Standardization efforts have matured significantly, making vendor-agnostic telemetry increasingly viable. Implementing OpenTelemetry for Web RUM ensures semantic consistency across frontend, backend, and infrastructure layers, simplifying cross-domain debugging. However, organizations must evaluate build-versus-buy tradeoffs; comparing SpeedCurve vs Custom RUM reveals that while SaaS solutions accelerate time-to-insight, self-hosted pipelines offer superior data sovereignty and long-term cost efficiency at enterprise scale.

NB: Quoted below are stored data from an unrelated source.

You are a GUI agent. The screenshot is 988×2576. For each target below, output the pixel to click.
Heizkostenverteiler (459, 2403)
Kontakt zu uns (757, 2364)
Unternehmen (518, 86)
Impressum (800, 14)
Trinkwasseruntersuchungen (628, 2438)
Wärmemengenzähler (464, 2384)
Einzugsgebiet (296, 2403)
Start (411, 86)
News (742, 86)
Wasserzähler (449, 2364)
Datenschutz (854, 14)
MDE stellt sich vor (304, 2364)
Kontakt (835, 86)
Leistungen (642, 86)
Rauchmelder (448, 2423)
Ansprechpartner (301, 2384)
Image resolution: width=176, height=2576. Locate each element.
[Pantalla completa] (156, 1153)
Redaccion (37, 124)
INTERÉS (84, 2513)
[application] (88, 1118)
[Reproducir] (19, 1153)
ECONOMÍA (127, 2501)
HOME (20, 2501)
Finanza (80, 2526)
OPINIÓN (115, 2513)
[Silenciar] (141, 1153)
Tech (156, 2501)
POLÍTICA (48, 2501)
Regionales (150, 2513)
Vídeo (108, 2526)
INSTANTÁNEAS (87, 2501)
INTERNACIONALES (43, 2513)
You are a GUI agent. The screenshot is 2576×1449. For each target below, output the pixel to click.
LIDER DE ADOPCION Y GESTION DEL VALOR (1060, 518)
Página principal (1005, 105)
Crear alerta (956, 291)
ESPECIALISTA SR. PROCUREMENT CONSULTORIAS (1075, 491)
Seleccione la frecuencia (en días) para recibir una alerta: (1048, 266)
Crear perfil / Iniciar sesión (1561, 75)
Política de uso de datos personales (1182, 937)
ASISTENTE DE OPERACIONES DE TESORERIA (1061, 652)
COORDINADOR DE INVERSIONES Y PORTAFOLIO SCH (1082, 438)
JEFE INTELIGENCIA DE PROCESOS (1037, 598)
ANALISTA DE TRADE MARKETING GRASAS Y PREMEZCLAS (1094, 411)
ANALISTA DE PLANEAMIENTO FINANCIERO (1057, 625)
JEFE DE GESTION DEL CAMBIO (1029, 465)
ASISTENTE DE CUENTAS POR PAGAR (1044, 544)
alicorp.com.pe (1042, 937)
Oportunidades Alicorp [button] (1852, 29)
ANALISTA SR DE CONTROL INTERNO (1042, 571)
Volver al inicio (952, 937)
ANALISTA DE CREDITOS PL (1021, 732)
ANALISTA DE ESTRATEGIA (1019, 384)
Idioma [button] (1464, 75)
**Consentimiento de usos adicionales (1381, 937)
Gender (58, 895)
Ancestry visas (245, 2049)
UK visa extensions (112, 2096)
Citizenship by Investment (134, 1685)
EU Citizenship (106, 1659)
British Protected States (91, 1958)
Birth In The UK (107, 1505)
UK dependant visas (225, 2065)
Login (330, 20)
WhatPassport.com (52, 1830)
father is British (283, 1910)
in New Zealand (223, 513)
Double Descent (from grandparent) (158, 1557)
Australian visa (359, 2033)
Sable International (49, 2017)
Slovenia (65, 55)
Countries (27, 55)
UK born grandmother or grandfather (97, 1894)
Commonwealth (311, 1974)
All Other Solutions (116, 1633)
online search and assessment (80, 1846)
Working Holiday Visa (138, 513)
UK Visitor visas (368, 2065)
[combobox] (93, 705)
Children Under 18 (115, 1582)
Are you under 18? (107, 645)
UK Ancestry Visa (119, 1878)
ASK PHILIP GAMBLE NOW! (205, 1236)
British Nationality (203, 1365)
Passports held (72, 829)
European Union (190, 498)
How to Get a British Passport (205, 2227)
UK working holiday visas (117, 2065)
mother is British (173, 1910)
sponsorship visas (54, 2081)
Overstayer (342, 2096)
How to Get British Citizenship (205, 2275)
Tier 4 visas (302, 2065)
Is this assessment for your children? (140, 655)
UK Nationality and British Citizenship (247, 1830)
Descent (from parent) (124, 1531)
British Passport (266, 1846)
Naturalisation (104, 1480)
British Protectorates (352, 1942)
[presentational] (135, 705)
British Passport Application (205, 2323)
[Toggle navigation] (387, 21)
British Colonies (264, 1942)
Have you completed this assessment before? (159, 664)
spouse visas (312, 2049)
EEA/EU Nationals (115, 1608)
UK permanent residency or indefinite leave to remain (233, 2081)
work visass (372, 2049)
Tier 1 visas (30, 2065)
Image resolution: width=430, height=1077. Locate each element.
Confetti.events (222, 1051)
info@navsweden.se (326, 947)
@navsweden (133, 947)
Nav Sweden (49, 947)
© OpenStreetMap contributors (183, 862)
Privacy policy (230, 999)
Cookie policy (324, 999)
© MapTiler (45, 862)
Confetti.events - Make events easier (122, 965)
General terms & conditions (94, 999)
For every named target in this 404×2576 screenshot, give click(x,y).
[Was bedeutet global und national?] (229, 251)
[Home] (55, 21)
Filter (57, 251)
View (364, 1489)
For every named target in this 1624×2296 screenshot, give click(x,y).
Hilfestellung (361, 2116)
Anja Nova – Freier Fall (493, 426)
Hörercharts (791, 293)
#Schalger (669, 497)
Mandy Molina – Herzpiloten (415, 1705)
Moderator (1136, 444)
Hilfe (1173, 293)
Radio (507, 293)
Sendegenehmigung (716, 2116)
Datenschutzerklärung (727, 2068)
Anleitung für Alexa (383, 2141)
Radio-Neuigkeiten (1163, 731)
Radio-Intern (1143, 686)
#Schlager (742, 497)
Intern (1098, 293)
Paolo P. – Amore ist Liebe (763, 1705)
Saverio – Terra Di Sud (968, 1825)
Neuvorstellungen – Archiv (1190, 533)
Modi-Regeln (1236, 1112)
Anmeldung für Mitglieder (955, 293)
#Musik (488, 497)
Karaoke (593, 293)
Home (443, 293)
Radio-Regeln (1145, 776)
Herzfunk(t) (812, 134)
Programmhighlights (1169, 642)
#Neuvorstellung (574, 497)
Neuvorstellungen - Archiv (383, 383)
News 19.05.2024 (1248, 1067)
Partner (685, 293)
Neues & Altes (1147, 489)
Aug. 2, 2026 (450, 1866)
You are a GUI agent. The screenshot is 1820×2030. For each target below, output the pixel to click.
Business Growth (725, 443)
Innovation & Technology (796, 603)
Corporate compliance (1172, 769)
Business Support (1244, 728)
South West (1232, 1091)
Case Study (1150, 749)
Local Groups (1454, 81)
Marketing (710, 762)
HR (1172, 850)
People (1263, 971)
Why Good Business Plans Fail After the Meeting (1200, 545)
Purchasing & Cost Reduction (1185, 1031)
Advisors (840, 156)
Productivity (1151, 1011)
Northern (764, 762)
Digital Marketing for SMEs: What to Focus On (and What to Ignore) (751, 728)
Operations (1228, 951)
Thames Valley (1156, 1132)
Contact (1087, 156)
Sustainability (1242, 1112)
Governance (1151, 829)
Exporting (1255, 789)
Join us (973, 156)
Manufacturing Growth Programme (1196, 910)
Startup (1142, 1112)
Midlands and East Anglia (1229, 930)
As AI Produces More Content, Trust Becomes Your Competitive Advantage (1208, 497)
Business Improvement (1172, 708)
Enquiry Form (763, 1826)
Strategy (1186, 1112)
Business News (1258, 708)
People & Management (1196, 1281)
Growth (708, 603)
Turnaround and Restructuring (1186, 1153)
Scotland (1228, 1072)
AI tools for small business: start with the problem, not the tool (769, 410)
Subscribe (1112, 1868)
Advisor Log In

// OpenTelemetry Web SDK Initialization
import { WebTracerProvider } from '@opentelemetry/web';
import { BatchSpanProcessor } from '@opentelemetry/sdk-trace-base';
import { OTLPTraceExporter } from '@opentelemetry/exporter-trace-otlp-http';
import { registerInstrumentations } from '@opentelemetry/instrumentation';
import { DocumentLoadInstrumentation } from '@opentelemetry/instrumentation-document-load';
import { UserInteractionInstrumentation } from '@opentelemetry/instrumentation-user-interaction';

const provider = new WebTracerProvider();
provider.addSpanProcessor(
 new BatchSpanProcessor(new OTLPTraceExporter({ url: '/v1/traces' }))
);
provider.register();

registerInstrumentations({
 instrumentations: [
 new DocumentLoadInstrumentation(),
 new UserInteractionInstrumentation()
 ]
});

Production Workflows & Analysis Patterns

Implementation Steps

  1. Deploy Edge Collector: Provision an NGINX, Envoy, or Cloudflare Workers endpoint optimized for high-concurrency POST handling with strict client_max_body_size limits.
  2. Configure Validation Middleware: Implement JSON schema validation and payload sanitization to reject malformed or oversized events before they hit the message broker.
  3. Buffer & Route: Route validated events to Kafka or Pulsar for backpressure management, then stream to ClickHouse via a high-throughput consumer.
  4. Implement Fallbacks: Deploy navigator.sendBeacon() with a fetch() keepalive fallback for legacy browsers and restricted environments.
  5. Automate Schema Migrations: Deploy CI/CD pipelines that execute ALTER TABLE statements and materialized view updates as Core Web Vitals metrics evolve (e.g., FID → INP).

Debugging Workflows

  • Monitor Drop Rates: Track HTTP 4xx/5xx response codes at the collector and monitor retry queue depths to identify network or validation bottlenecks.
  • Validate Payload Integrity: Run synthetic test suites against JSON schema assertions to ensure metric fields align with expected data types and ranges.
  • Trace Missing CWV Data: Cross-reference session replay IDs with beacon ingestion timestamps to isolate client-side script failures or unload race conditions.
  • Profile Ingestion Latency: Use perf and eBPF tools to profile collector worker thread pools, disk I/O wait times, and network socket buffers during peak traffic windows.

Analysis Patterns

  • Percentile Segmentation: Calculate p75/p95 percentiles for LCP, INP, and CLS segmented by connection_type, device_memory, and effective_type to surface mobile-specific degradation.
  • Statistical Anomaly Detection: Apply rolling Z-score or EWMA algorithms on daily beacon aggregates to automatically flag performance regressions before they impact user cohorts.
  • Geographic Hotspot Mapping: Join country_code and city dimensions with CDN routing tables to correlate latency spikes with edge node cache misses or routing misconfigurations.
  • Sampling Variance Evaluation: Compare metric distributions across 1%, 5%, and 10% sampling tiers to quantify statistical variance and optimize RUM Data Sampling Strategies without sacrificing analytical accuracy.